Last Updated 19 July 2014, 16:56 IST

In sports as in life, the art of hanging on to the high-profile job comes down to a matter of timing. You don’t get time unless you are a winner.

Joachim Loew returned to a hero’s welcome in Germany on Tuesday as the victorious World Cup coach. Luiz Felipe Scolari stepped down - or “surrendered his position,” to use the jargon stated by Brazil’s soccer federation for ending his tenure.

So, at the end of the first day after the tournament ended, a third of the 32 national team managers had parted ways with their federations. That is par for the course, except in Germany.

“We started this project 10 years ago,” Loew had said after the final in Rio de Janeiro. “And this is the result of constant progress over many years of work.”

Looked at another way, it was the result of a decision the coach made in the 88th minute, when he replaced the tiring veteran Miroslav Klose with the youthful vigour of Mario Goetze.

The rest, as they say, is history. Goetze scored the only goal of the final against Argentina, and his coach later said, “I know he is able to decide a match, and he scored a great decider today.”

What courage. What timing. What fortitude this coach had in waiting until two minutes from the end of normal time to send in his decisive game-winner.

If, by then, Gonzalo Higuaín, Lionel Messi or Rodrigo Palacio had scored with their three clear chances, the substitution might have been too late. And perhaps if Löw had been employed in any other country, he would not have been granted 112 games over eight years as head coach to bring home the trophy.

That is a credit, and not a criticism, of Germany’s system and its faith in it. The German soccer federation has had three different leaders since 2006, but its belief in its coaching structure, from the kindergarten level all the way to the top, has remained constant.

It is the great contrast in global soccer. Brazil has what is called the “Carousel of the Coaches.” It changes the head man not just once in a four-year World Cup cycle, but over and over again. It depends on the whim of the “cartolas,” the again ever-changing top men of the federation.

As each head of the committee resigns or is forced out, the philosophical debate is renewed. Shall Brazil, the winner of five World Cups to Germany’s four, play the Beautiful Game as defined by the Pelé generation, or attempt to be pragmatic in what is presumed to be the European style?

After playing no real competitive games since the Copa America of 2011, Brazil at the World Cup veered from attempting to play its historically famous style to emulating a more pragmatic approach.

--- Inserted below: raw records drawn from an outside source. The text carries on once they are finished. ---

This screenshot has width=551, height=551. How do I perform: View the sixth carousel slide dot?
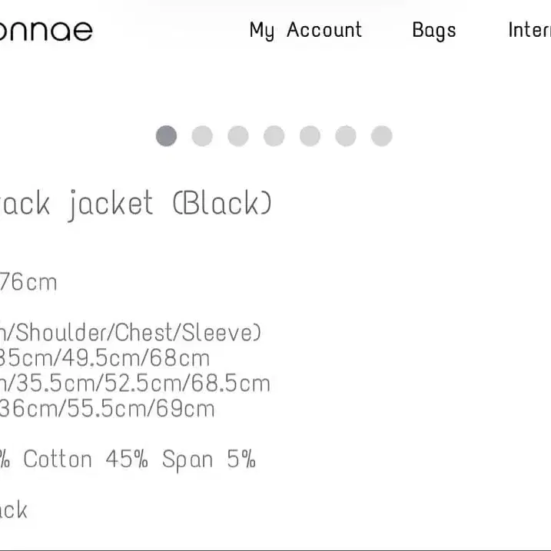tap(346, 136)
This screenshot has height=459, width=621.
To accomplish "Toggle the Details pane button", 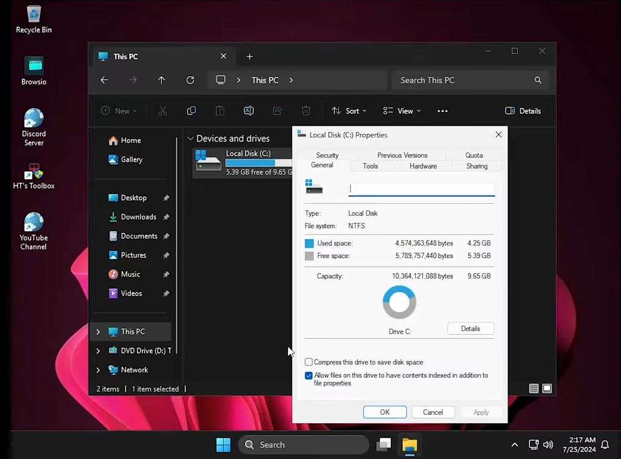I will (523, 111).
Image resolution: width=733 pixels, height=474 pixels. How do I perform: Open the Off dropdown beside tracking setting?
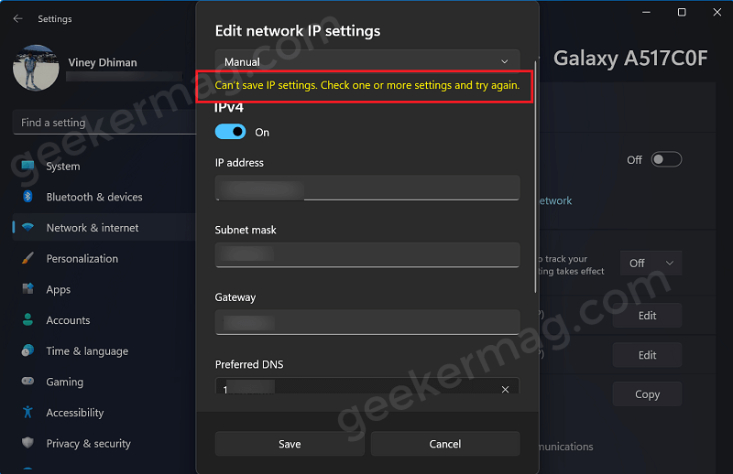click(x=651, y=263)
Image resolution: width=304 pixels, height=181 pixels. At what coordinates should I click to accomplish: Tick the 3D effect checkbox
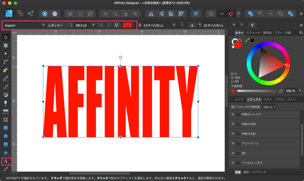click(238, 153)

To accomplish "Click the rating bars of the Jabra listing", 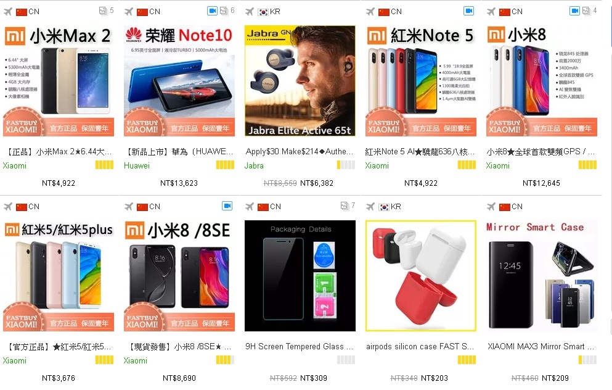I will point(346,165).
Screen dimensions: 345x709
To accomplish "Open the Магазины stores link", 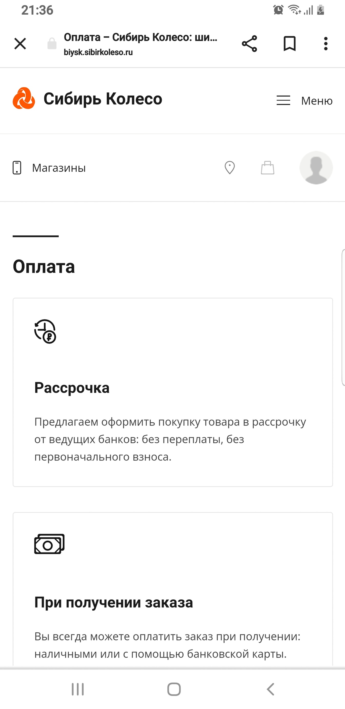I will pyautogui.click(x=59, y=168).
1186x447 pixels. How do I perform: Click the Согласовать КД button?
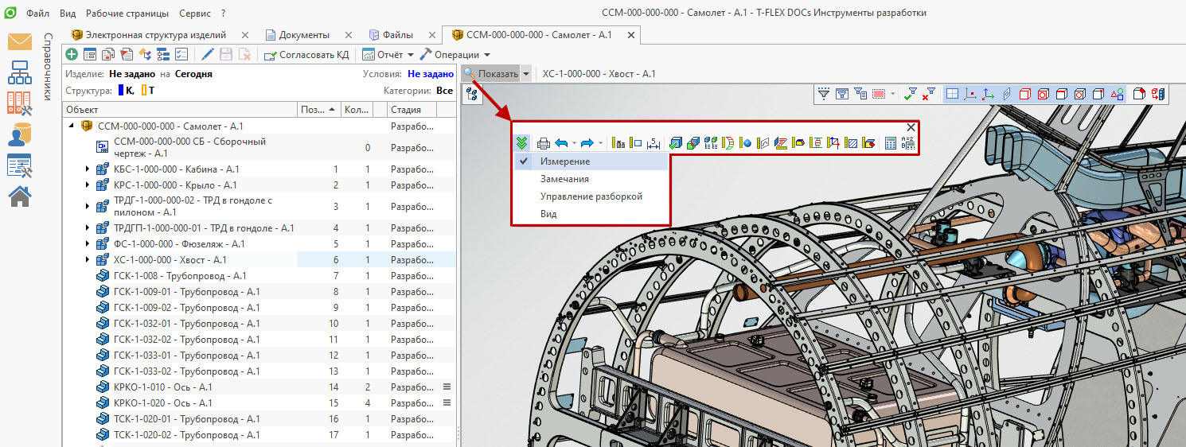(x=306, y=55)
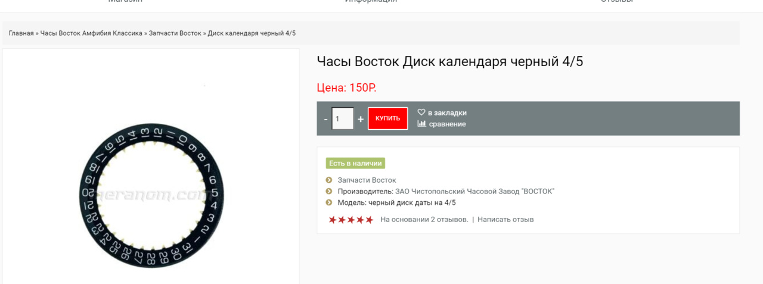This screenshot has height=284, width=763.
Task: Increase quantity with the plus button
Action: tap(360, 119)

 Consider that Brazil has hundreds of players playing that pragmatic style in European leagues, where the money lies, but its national soccer was a carousel of styles, with not only coaches, but players hopping on and off. Compare that to Germany, which has committed to a system that from youth soccer on up coaches uniformity - with an eye-pleasing emphasis on passing and moving, requiring each player to be comfortable with the ball at his feet.

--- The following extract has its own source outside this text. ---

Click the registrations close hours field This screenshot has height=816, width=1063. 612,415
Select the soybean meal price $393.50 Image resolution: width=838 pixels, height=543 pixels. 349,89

Scolari was brought back when a change in president of the Brazil soccer federation brought in the inevitable change of coach. Mano Menezes, who preceded Scolari as coach, was attempting to emulate what Germany was doing. Menezes selected young players like Neymar, and he tried in noncompetitive games to test them and get them to build up unity and trust.

But when the president changed, the new man soon went back to Scolari. Scolari, who coached his team to the World Cup title in 2002, said on the eve of this tournament that his current selection of players was similar to that of 12 years ago.

It never was. The team that won the trophy in Yokohama, Japan, had the three R’s — Ronaldo, Rivaldo and Ronaldinho. That trio scored 15 goals, and the incomparable Ronaldo — who scored eight of those goals - was arguably the best striker in any World Cup since Pelé in 1970.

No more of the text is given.